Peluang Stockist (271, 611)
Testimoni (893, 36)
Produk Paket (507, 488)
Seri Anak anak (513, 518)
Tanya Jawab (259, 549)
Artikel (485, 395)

About this exercise => Reproduce exactly the lines from the one with "Testimoni (893, 36)" through the end of the entries above, both ends included.

Answer to the problem =>
Testimoni (893, 36)
Produk Paket (507, 488)
Seri Anak anak (513, 518)
Tanya Jawab (259, 549)
Artikel (485, 395)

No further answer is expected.